Sorry for my absence. I've been so busy with work, and I've had so many things on my mind. It's been a constant lost-in-thought week for me.
Sometimes, my thoughts have lead me down sad paths where I wonder why the world is such a dark place. It seems that right and wrong grow progressively more blurred as I grow up, and I begin to long for the days when it was easy to know what was right and I could feel confident in my values and opinions. Now I am constantly thrown into flux. I might feel strongly that something is wrong, but society has come to accept it as normal. I begin to feel lost, as though I'd missed some very important turn off in a road and I'll never be able to go back to make the decisions again.
Sometimes, my thoughts have lead me to question my place in the world. Where do I fit in? What have I contributed so far? One thought that has swirled around in my mind is, "What can one girl do to change the world?" Alas, many times the answer is, "not much, but she can save herself". But what kind of answer is that!?! And deep inside, I wonder if she's just deluding herself and she can't save anyone, including herself.

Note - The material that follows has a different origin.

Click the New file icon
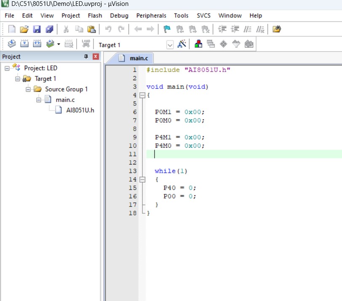Viewport: 342px width, 301px height. (x=12, y=29)
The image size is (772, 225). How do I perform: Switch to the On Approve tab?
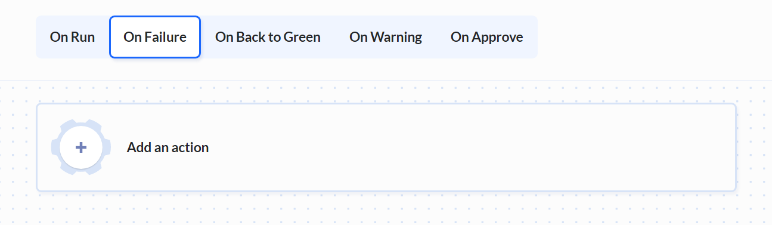point(486,37)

Sometimes, I am happy. I lean against V and I feel perfectly content. I walk down a sunny path and life is good. I peer down into a pot of soil and I see little growing things, little walking things, and lots of oddly shaped speckles. There is lots to see and lots to discover; I can feel like a new thing exploring a big, friendly world.
Growing up is a very big task. No matter how old you are, there seems to be something else that you never knew about. Some things you are glad to learn about, but some things hurt you inside.